### Selected text
Daniel Kokotajlo comments on Daniel Kokotajlo’s Shortform

Daniel Kokotajlo 30 Apr 2023 19:30 UTC
16 points
$100 bet between me & Connor Leahy:

(1) Six months from today, Paul Christiano (or ARC with Paul Christiano’s endorsement) will NOT have made any public statements drawing a ‘red line’ through any quantitative eval (anything that has a number attached to it, that is intended to measure an AI risk relevant factor, whether or not it actually succeeds at actually measuring that factor well), e.g. “If a model achieves X score on the Y benchmark, said model should not be deployed and/or deploying said model would be a serious risk of catastrophe.” Connor at 95%, Daniel at 45%
(2) If such a ‘red line’ is produced, GPT4 will be below it this year. Both at 95%, for an interpretation of GPT-4 that includes AutoGPT stuff (like what ARC did) but not fine-tuning.
(3) If such a ‘red line’ is produced, and GPT4 is below it on first evals, but later tests show it to actually be above (such as by using different prompts or other testing methodology), the red line will be redefined or the test declared faulty rather than calls made for GPT4 to be pulled from circulation. Connor at 80%, Daniel at 40%, for same interpretation of GPT-4.
(4) If ARC calls for GPT4 to be pulled from circulation, OpenAI will not comply. Connor at 99%, Daniel at 40%, for same interpretation of GPT-4.

### What the task requires
Reproduce, word for word, the stretch of the bet comment from "(1) Six months" through "but not fine-tuning.". The material that comes next is separate from the bet comment.

### Information provided

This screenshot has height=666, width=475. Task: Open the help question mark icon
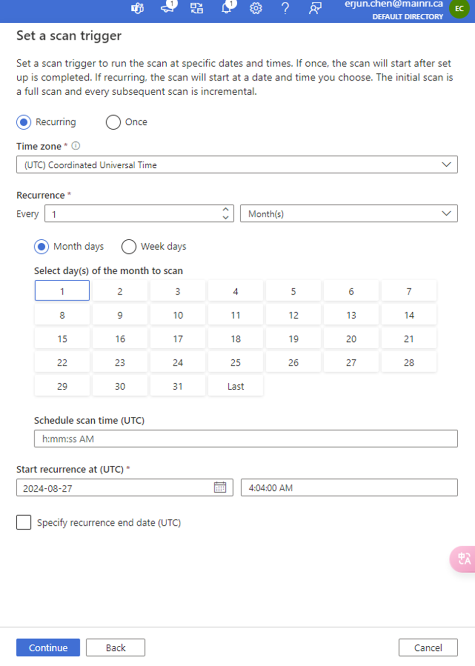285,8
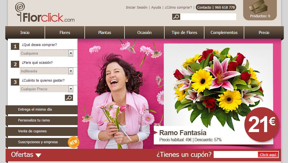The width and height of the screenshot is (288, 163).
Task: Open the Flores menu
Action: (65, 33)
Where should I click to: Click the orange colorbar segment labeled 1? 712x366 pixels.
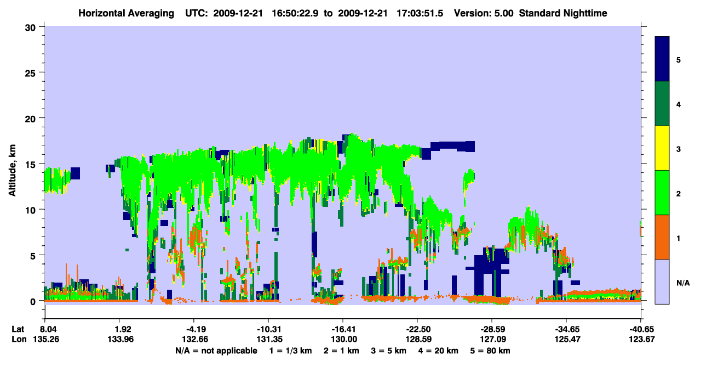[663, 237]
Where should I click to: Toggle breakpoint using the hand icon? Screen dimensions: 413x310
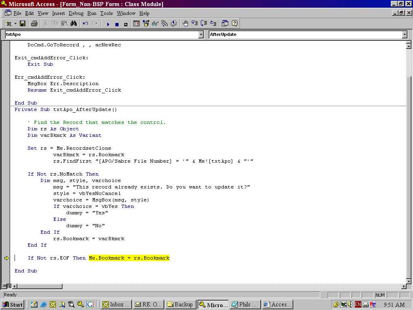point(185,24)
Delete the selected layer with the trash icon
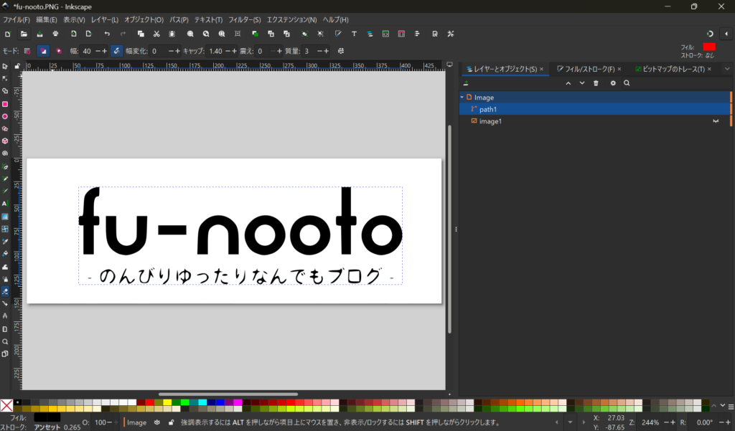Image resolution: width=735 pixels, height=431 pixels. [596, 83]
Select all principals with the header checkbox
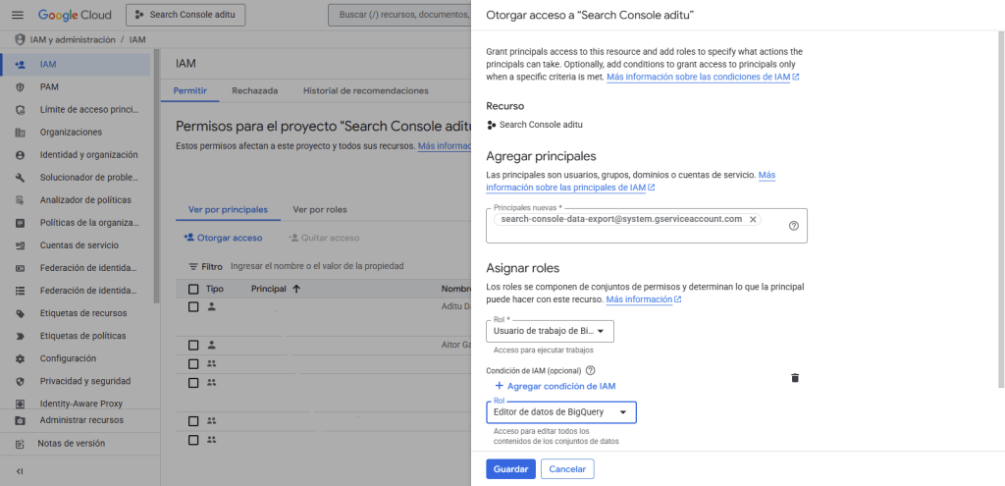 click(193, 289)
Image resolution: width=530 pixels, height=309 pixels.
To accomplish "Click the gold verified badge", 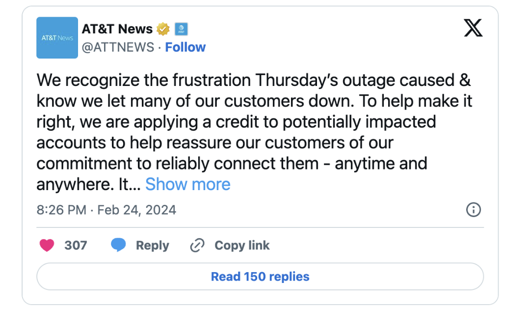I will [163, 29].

==

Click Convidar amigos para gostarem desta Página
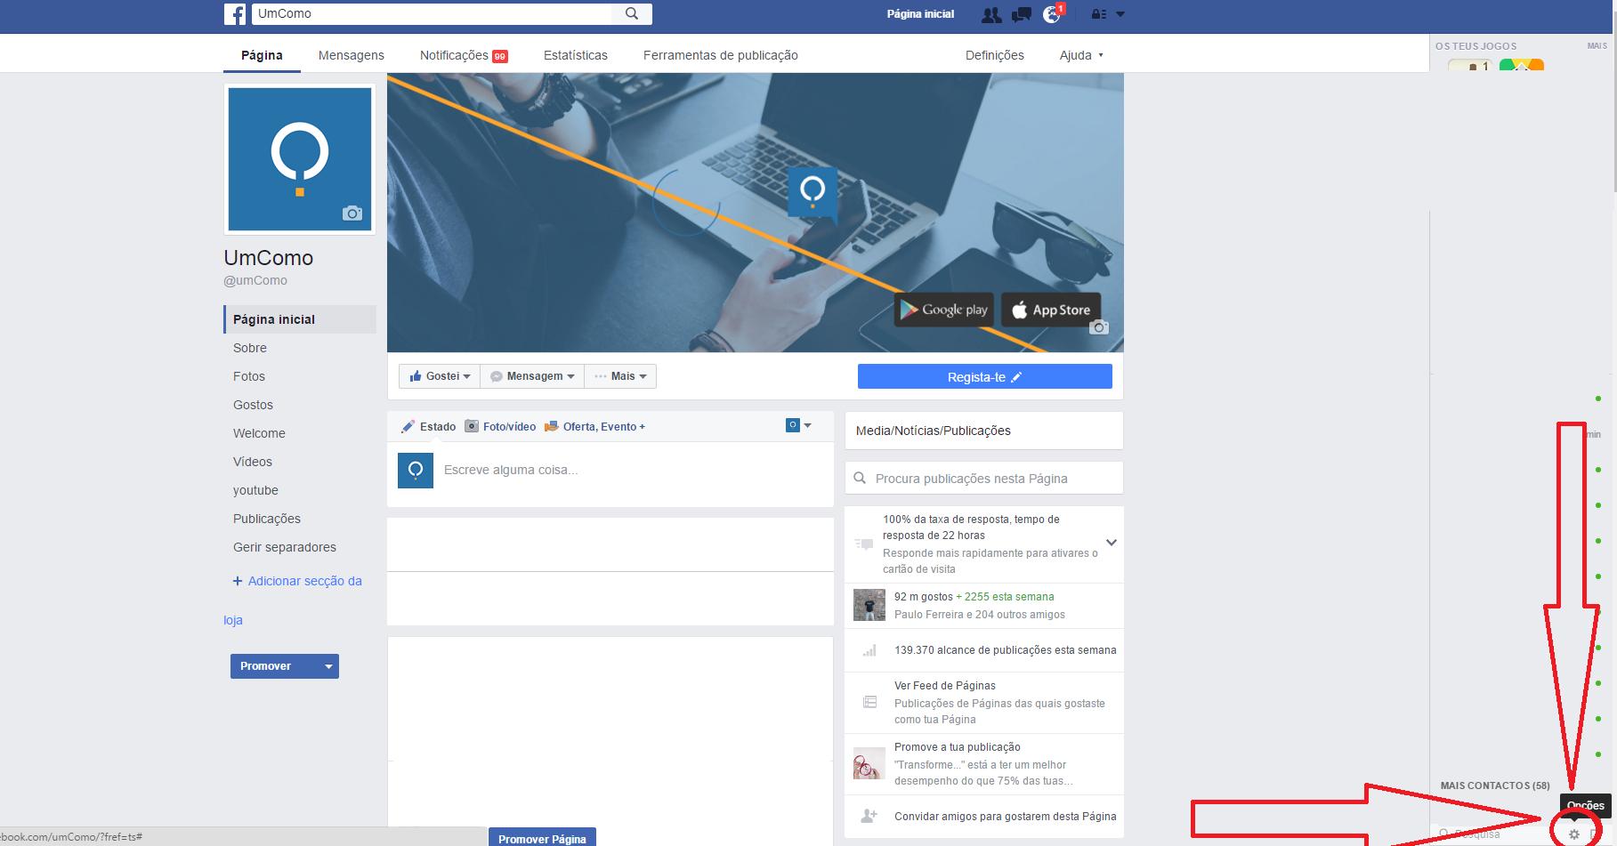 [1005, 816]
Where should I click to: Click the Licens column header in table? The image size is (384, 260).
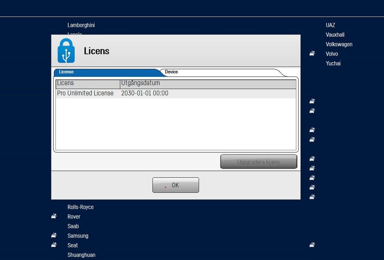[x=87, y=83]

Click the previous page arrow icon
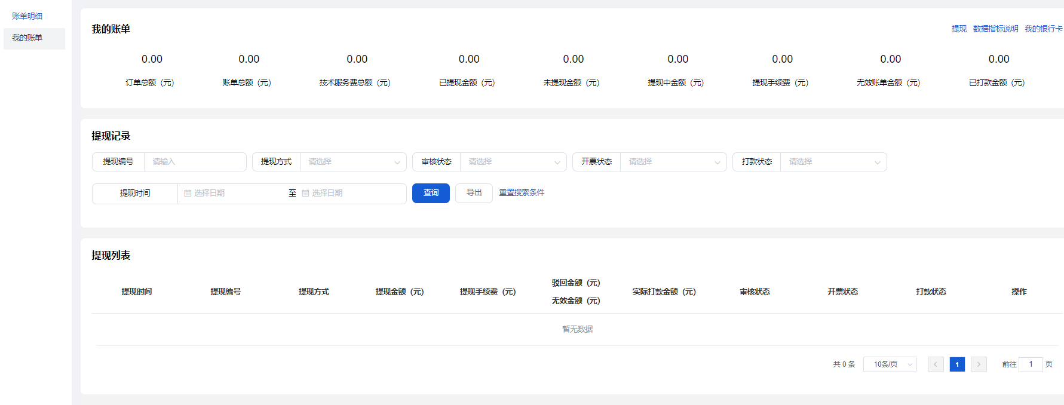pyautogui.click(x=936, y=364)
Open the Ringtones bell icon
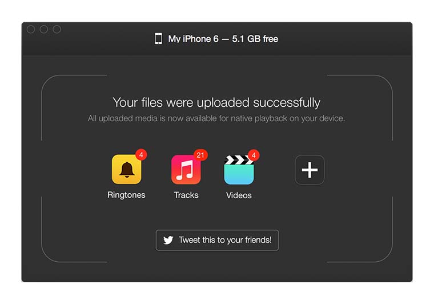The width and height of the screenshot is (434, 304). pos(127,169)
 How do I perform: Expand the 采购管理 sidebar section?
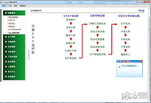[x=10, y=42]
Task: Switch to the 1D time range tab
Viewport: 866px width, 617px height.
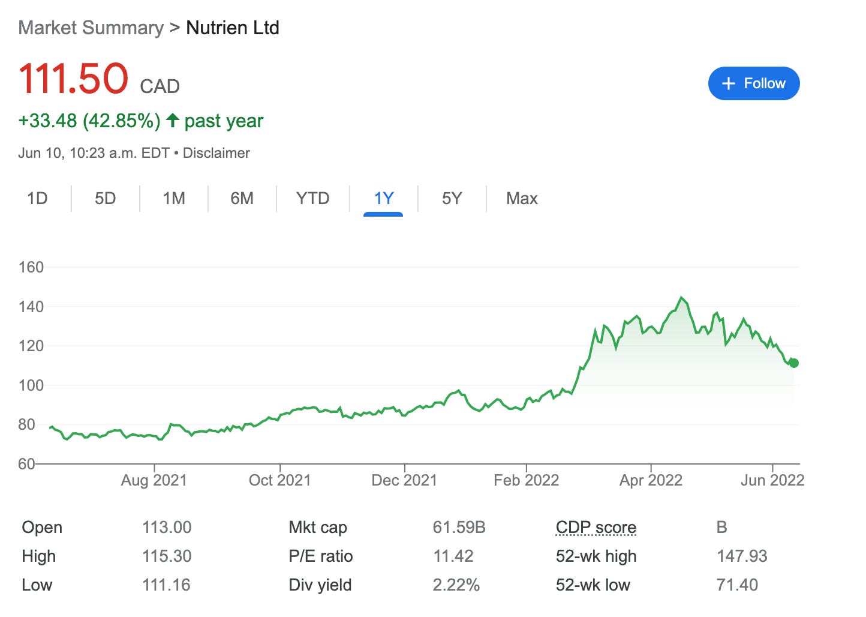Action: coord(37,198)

--

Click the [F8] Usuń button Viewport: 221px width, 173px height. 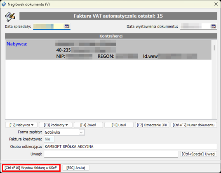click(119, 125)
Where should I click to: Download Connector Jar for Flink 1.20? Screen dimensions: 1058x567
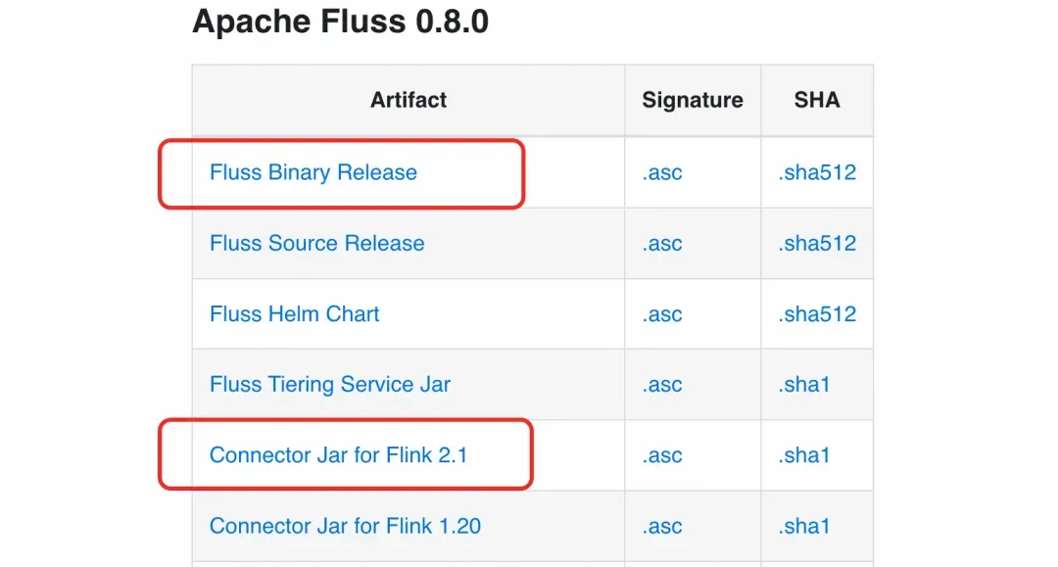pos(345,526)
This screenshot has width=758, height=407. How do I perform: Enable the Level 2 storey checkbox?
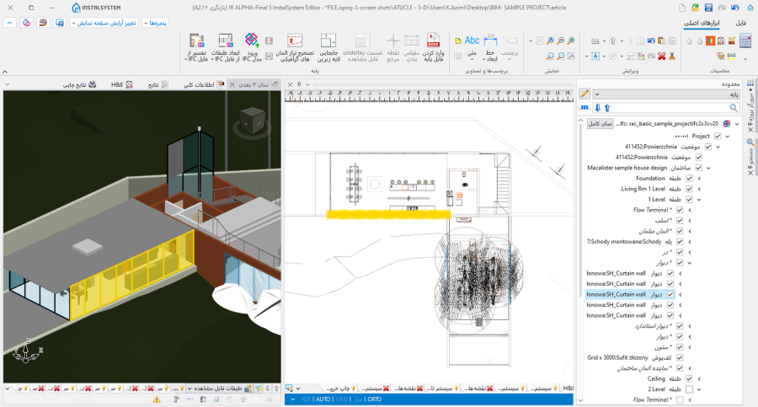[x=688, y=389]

### Finished exercise
(1) Six months from today, Paul Christiano (or ARC with Paul Christiano’s endorsement) will NOT have made any public statements drawing a ‘red line’ through any quantitative eval (anything that has a number attached to it, that is intended to measure an AI risk relevant factor, whether or not it actually succeeds at actually measuring that factor well), e.g. “If a model achieves X score on the Y benchmark, said model should not be deployed and/or deploying said model would be a serious risk of catastrophe.” Connor at 95%, Daniel at 45%
(2) If such a ‘red line’ is produced, GPT4 will be below it this year. Both at 95%, for an interpretation of GPT-4 that includes AutoGPT stuff (like what ARC did) but not fine-tuning.